▶ DIRECTION 1
In the Schedule 14D-9 amendment, copy the part that opens with the words containing "Paul T. Schnell, Esq." and closes with "J. Shoemake, Esq.", swapping "Esq." for "Attorney at Law" wherever it appears.
▶ DIRECTION 2
Using the Schedule 14D-9 amendment, explain why capitalized terms used in it don't need to be defined there.

▶ DOCUMENT SECTION
— begin —

SECURITIES AND EXCHANGE COMMISSION  

WASHINGTON, D.C. 20549

 


SCHEDULE 14D-9

(Rule 14d-101)

 

SOLICITATION/RECOMMENDATION STATEMENT UNDER SECTION 14(d)(4)

OF THE SECURITIES EXCHANGE ACT OF 1934

(Amendment No. 13)


 

JOS. A. BANK CLOTHIERS, INC.

(Name of Subject Company)

 

JOS. A. BANK CLOTHIERS, INC.
(Name of Person(s) Filing Statement)

 

COMMON STOCK, $0.01 PAR VALUE

(Title of Class of Securities)

 

480838101

(CUSIP Number of Class of Securities)


 

Charles D. Frazer

Senior Vice President – General Counsel

500 Hanover Pike

Hampstead, Maryland 21074

(410) 239-5730

(Name, Address and Telephone Number of Person Authorized to Receive

Notice and Communications on Behalf of the Person(s) Filing Statement)

 

With copies to:

 

Paul T. Schnell, Esq.

Jeremy D. London, Esq.

Skadden, Arps, Slate, Meagher & Flom LLP

4 Times Square

New York, New York 10036

(212) 735-3000

Jim J. Shoemake, Esq.

Guilfoil Petzall & Shoemake, L.L.C.

100 South Fourth Street, Suite 500

St. Louis, Missouri 63102

(314) 266-3014

 

¨   Check the box if the filing relates solely to preliminary communications made before the commencement of a tender offer.

 

 
 

This Amendment No. 13 to Schedule 14D-9 amends and supplements the Schedule 14D-9, filed by Jos. A. Bank Clothiers, Inc., a Delaware corporation (the “Company”), with the Securities and Exchange Commission on January 17, 2014 (as amended and restated on February 27, 2014, the “Statement”), relating to the tender offer commenced by Java Corp., a Delaware corporation and wholly owned subsidiary of The Men’s Wearhouse, a Texas corporation, to acquire all outstanding shares of common stock, par value $0.01 per share, of the Company at a purchase price of $63.50 per share, net to the seller in cash, without interest and less any required withholding taxes, upon the terms and subject to the conditions set forth in the Amended and Restated Offer to Purchase, dated February 24, 2014, and in the related Letter of Transmittal. Capitalized terms used but not defined herein have the meanings ascribed to them in the Schedule 14D-9.

 

Except as otherwise noted below, no changes are being made to the Schedule 14D-9.

 

Item 8. Additional Information

 

Item 8 is hereby amended and supplemented as set forth below.

— end —

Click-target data
— begin —

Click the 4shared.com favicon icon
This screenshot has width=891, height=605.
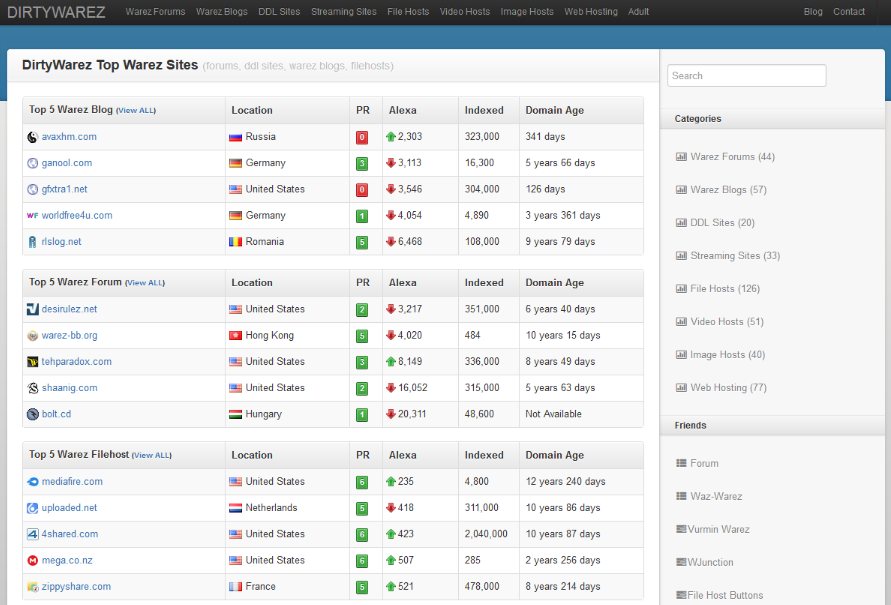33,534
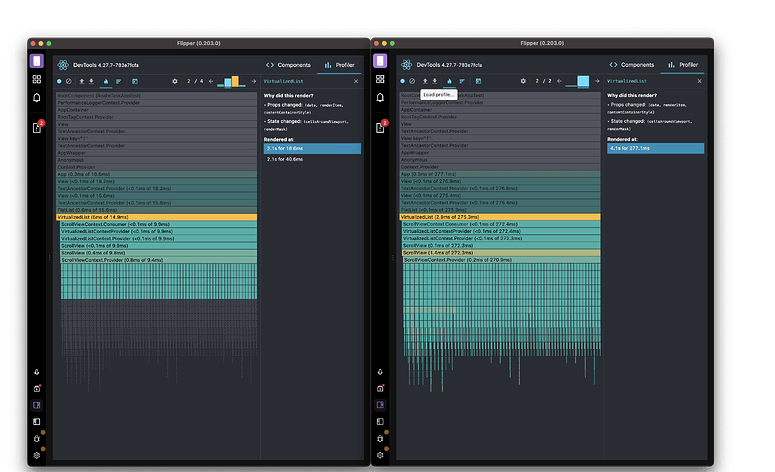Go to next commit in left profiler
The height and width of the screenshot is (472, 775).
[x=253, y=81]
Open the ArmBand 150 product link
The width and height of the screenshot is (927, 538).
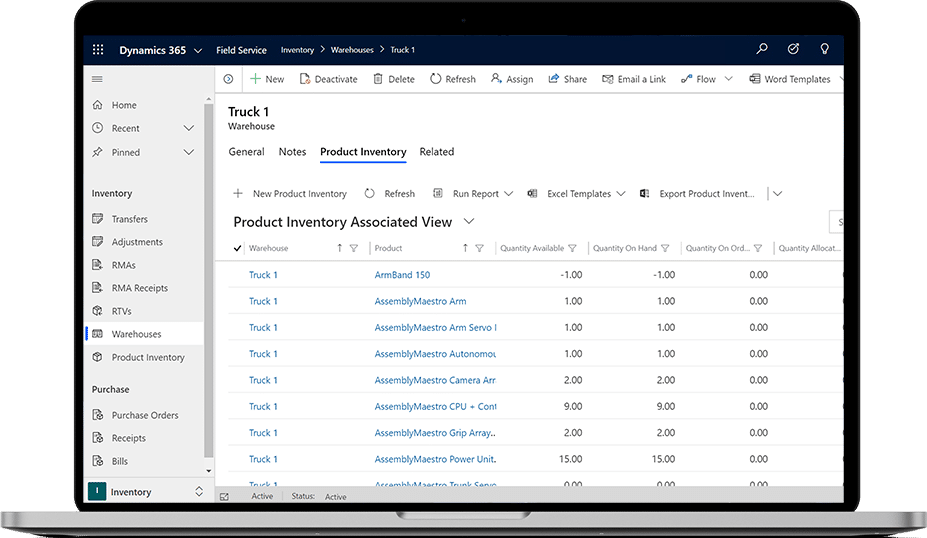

— end —

▶ COMPLETE ANSWER 1
Paul T. Schnell, Attorney at Law

Jeremy D. London, Attorney at Law

Skadden, Arps, Slate, Meagher & Flom LLP

4 Times Square

New York, New York 10036

(212) 735-3000

Jim J. Shoemake, Attorney at Law

▶ COMPLETE ANSWER 2
The amendment states that capitalized terms used but not defined in it have the meanings given to them in the Schedule 14D-9. That earlier filing is the one this amendment amends and supplements.